Nel 2019, in coda allo scandalo Cambridge Analytica, i Dem statunitensi avevano provato a imporre un giro di vite ai social, tuttavia i Repubblicani avevano fatto muraglia attorno alle aziende, con il risultato che la proposta era naufragata in maniera catastrofica. A distanza di anni, la Senatrice Amy Klobuchar prova nuovamente a lanciare il progetto, nella speranza che un supporto bipartisan possa finalmente obbligare le Big Tech a esercitare una maggiore trasparenza e a invadere meno la privacy degli utenti.

Per anni il Governo ha imbastito un sodalizio d’interesse con le grandi ditte di raccolta dei dati, il cosiddetto “capitalismo della sorveglianza”, ora le megaditte sembrano essersi liberate del giogo governativo e all’Amministrazione a stelle e strisce non resta che il cercare di riconquistare il controllo.

Ecco dunque che entra in scena il Social Media Privacy Protection and Consumer Rights Act, una proposta di legge che, se accolta, obbligherà le Big Tech a concedere ai propri iscritti un maggiore controllo relativo ai propri dati, compresa la possibilità di chiamarsi fuori dal tracciamento GPS.

Non solo, la legge obbligherà le aziende ad adoperare un linguaggio chiaro e comprensibile nella stesura dei loro termini di servizio, così che gli utenti possano comprendere completamente i risvolti della firma del contratto.

Ultimo, ma non ultimo, un portale che subisce una fuga di dati deve notificare l’incidente ai propri iscritti entro 72 ore dall’accaduto.
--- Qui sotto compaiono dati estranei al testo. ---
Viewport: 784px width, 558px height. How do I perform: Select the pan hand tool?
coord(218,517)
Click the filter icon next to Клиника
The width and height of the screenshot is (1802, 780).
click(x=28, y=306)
In pratica la cosa sembra scritta con la deliberata intenzione di mettere i bastoni tra le ruote a Facebook, social che in passato ha esplicitamente detto di non aver alcun interesse a soddisfare simili requisiti, visto che non vige un obbligo formale.

A lungo la strategia di difesa dei social media è stata infatti quella di giustificare ogni atteggiamento deontologicamente discutibile proteggendosi con il fatto che fosse legale e, frequentemente, sottolineando come non stesse a loro prendere simili decisioni, che era compito del Governo farsi avanti. Ora il Governo si sta facendo avanti ed è facile desumere che le aziende avranno da ridirne.